El concepto de desarrollo, si bien tamizado por el espíritu occidental, que persigue la trascendencia a través de la acción, no difiere de la óptica oriental, que persigue la trascendencia a través de la contemplación. Sin embargo, en ambos polos de una capacidad que trasciende la materialidad animal, el concepto de desarrollo humano, que no puede ser otro que el desarrollo espiritual, está vinculado al sacrificio, al paso de una vida animal inocente, irresponsable, despreciativa de la muerte, cruel a veces, a una vida espiritual superior, trascendente, a través del sacrificio y de la situación límite, de la confrontación del ser consigo mismo y con su situación, al conocimiento final de las fibras de que cada uno está hecho, de los miedos reales, del tamaño de su cobardía, de las pulsiones más tremendas y escondidas en lo profundo de una psique que es todavía un mar insondable.

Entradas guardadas
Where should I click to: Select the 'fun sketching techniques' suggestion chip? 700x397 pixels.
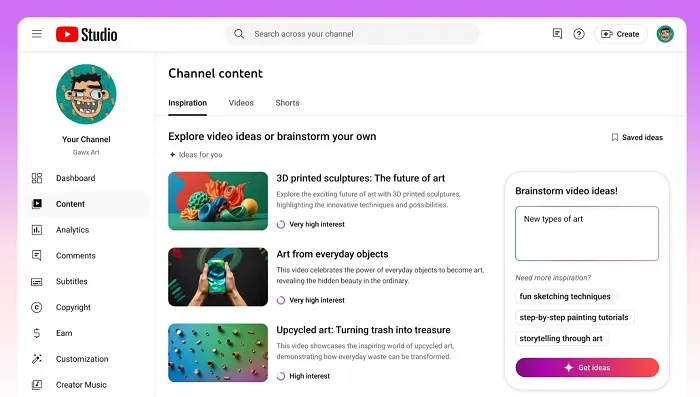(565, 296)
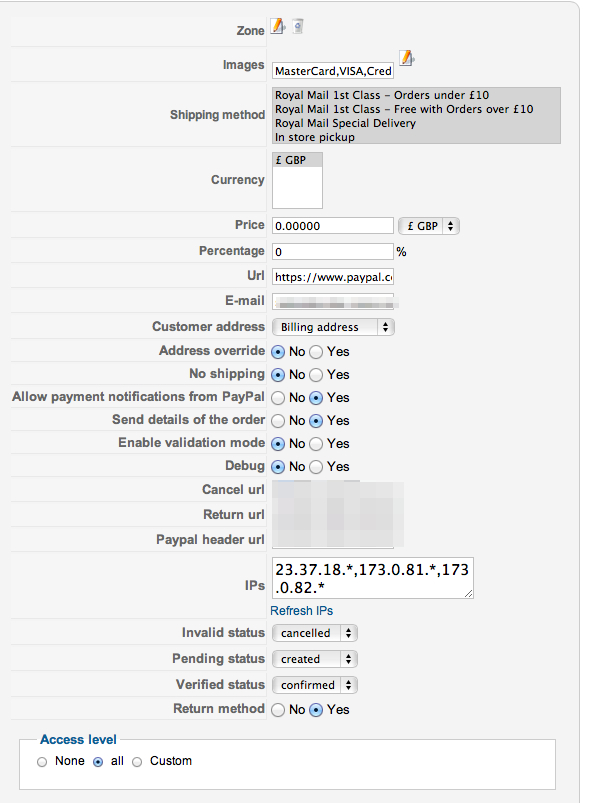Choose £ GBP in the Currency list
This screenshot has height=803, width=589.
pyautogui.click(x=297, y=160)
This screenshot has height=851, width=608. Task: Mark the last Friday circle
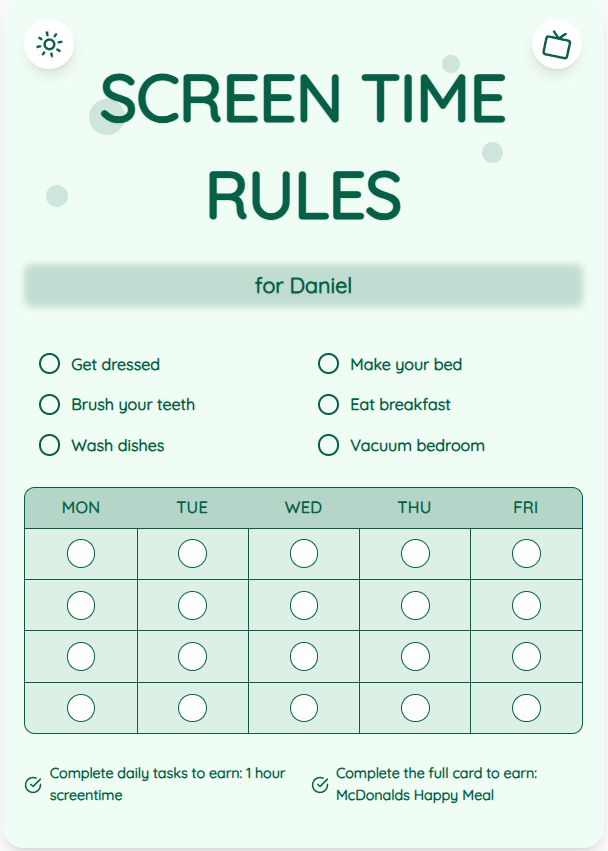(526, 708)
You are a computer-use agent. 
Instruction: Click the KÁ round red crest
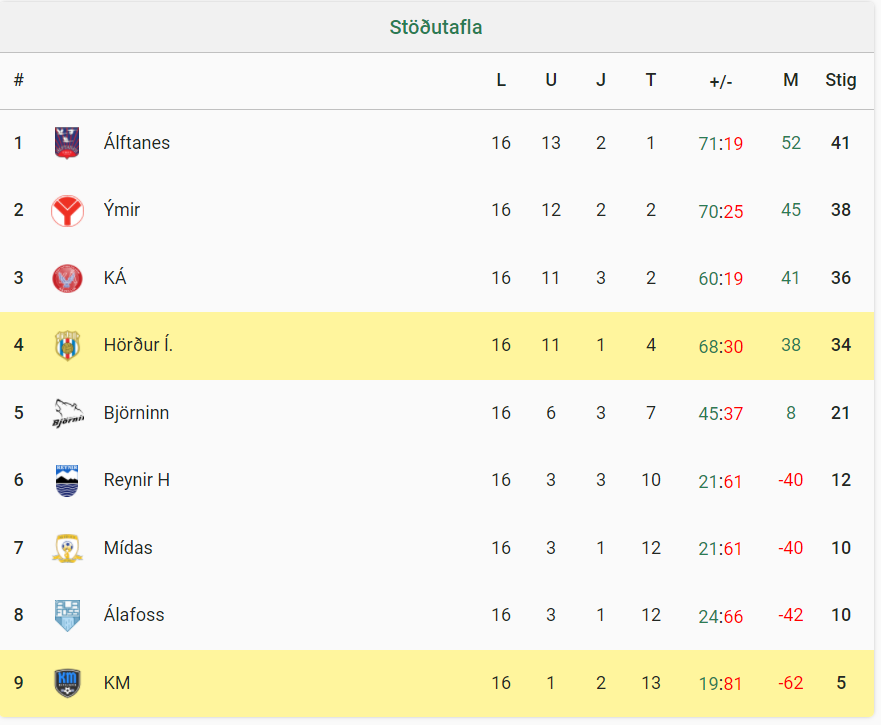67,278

▸ **Consignas de trabajo**
- 1) Según el texto sobre el desarrollo humano, ¿a través de qué persigue la trascendencia la óptica oriental?
- 2) Devuelva literalmente el pasaje del texto sobre el desarrollo humano que comienza en "El concepto de desarrollo, si" y termina en "un mar insondable.".

▸ **Soluciones desarrolladas**
- 1) A través de la contemplación.

- 2)
El concepto de desarrollo, si bien tamizado por el espíritu occidental, que persigue la trascendencia a través de la acción, no difiere de la óptica oriental, que persigue la trascendencia a través de la contemplación. Sin embargo, en ambos polos de una capacidad que trasciende la materialidad animal, el concepto de desarrollo humano, que no puede ser otro que el desarrollo espiritual, está vinculado al sacrificio, al paso de una vida animal inocente, irresponsable, despreciativa de la muerte, cruel a veces, a una vida espiritual superior, trascendente, a través del sacrificio y de la situación límite, de la confrontación del ser consigo mismo y con su situación, al conocimiento final de las fibras de que cada uno está hecho, de los miedos reales, del tamaño de su cobardía, de las pulsiones más tremendas y escondidas en lo profundo de una psique que es todavía un mar insondable.